The Nobel Peace Prize for 2001 goes to the United Nations and its Secretary-General Kofi Annan on Monday for their work for a better organized and more peaceful world.


UN Secretary-General Kofi Annan and South Korean Foreign Minister Han Seung-Soo add their names to the list of Nobel Peace Prize winners.

Of course, every Nobel Peace Prize is a distinguished award. But this year's is extra-special, for the 100th Peace Prize will be awarded at today's glittering ceremony in Oslo's City Hall.

100 years after the first award went to Henri Dunant, the Swiss founder of the Red Cross, and French peace campaigner Frederic Passy, the 2001 centenary prize goes in equal portions to the United Nations and UN Secretary-General Kofi Annan.

The five-member Norwegian Nobel Committee has given more than a dozen prizes to UN agencies and officials since the body was founded after World War Two. But this is the first Peace Prize to the UN as such. The committee said it wished in its centenary year to proclaim that "the only negotiable route to global peace and cooperation goes by way of the United Nations", it said.

"The end of the cold war has at last made it possible for the UN to perform more fully the part it was originally intended to play," the committee said. "Today the organization is at the forefront of efforts to achieve peace and security in the world, and of the international mobilization aimed at meeting the world's economic, social and environmental challenges."

South Korean Foreign Minister Han Seung-soo, the president of the UN General Assembly, will accept the award on behalf of the body.

A life of devotion to the UN

According to the Nobel Committee, Secretary-General Kofi Annan has been "pre-eminent in bringing new life" to the organization. "While clearly underlining the UN's traditional responsibility for peace and security, he has also emphasized its obligations with regard to human rights", it said.

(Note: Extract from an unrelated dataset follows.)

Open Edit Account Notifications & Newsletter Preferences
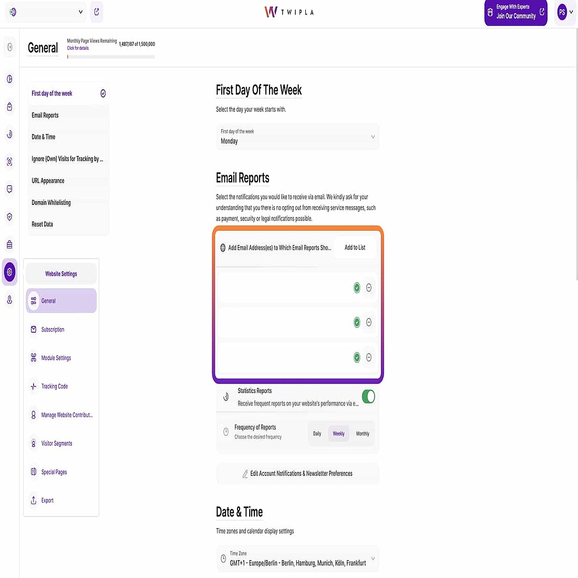 click(297, 473)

The committee also acknowledges Annan's focus on controversial issues such as HIV/AIDS and international terrorism. "In an organization that can hardly become more than its members permit, he has made clear that sovereignty cannot be a shield behind which member states conceal their violations."

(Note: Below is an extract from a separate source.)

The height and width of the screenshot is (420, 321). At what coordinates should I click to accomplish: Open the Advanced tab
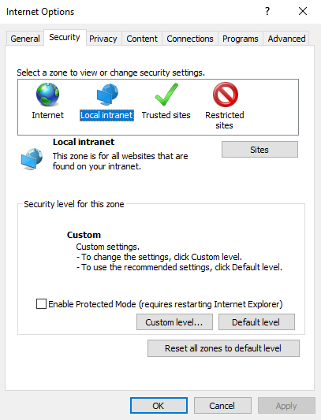coord(286,39)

The 63-year old Kofi Annan, a native of Ghana, was elected as Secretary-General in 1997. He was reelected in June for a second five-year term in this position.

Declaration to end wars

Many former laureates are in Oslo for the 100th anniversary. In a meeting over the weekend, the group of Nobel Peace Prize laureates issued a joint appeal for non-violent pursuit of peace and justice in the 21st century.

They said disarmament and the establishment of an international criminal court were crucial parts of the solution. The laureates include Tibetan spiritual leader, the Dalai Lama, and South African anti-apartheid campaigner Desmond Tutu.